What to produce:
Go to the line in the data below that contains "Where should I click to: Click". Write it out exactly, along with every later line through the last, and nothing else.

=== Excerpted data ===

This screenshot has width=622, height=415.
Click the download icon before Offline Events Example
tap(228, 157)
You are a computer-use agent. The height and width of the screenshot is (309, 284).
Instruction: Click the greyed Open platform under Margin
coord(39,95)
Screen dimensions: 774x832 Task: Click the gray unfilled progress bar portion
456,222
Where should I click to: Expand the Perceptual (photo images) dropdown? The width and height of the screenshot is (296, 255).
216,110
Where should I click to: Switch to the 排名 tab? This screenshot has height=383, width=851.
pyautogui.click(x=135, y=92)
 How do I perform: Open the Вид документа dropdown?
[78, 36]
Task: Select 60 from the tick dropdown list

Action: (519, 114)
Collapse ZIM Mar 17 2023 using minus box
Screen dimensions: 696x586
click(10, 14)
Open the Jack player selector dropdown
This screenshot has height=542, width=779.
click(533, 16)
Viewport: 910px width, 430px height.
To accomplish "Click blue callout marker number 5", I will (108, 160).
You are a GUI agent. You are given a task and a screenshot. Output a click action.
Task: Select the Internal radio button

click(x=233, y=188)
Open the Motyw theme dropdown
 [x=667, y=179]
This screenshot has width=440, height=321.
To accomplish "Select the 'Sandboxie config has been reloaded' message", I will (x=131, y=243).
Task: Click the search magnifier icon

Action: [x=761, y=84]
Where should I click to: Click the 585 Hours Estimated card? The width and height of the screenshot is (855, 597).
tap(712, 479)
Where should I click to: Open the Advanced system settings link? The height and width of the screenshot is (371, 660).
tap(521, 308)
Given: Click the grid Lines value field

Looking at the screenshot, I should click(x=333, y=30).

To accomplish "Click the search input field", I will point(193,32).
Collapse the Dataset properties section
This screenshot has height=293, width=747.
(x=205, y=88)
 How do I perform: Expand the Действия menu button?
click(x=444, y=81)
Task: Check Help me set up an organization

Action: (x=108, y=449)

===

Response to the exercise:
Where should I click to: Click the 585 Hours Estimated card? The width and height of the screenshot is (855, 597).
tap(712, 479)
Where should I click to: Open the Advanced system settings link? The height and width of the screenshot is (371, 660).
tap(521, 308)
Given: Click the grid Lines value field

Looking at the screenshot, I should click(x=333, y=30).

To accomplish "Click the search input field", I will point(193,32).
Collapse the Dataset properties section
This screenshot has height=293, width=747.
(x=205, y=88)
 How do I perform: Expand the Действия menu button?
click(x=444, y=81)
Task: Check Help me set up an organization

Action: (x=108, y=449)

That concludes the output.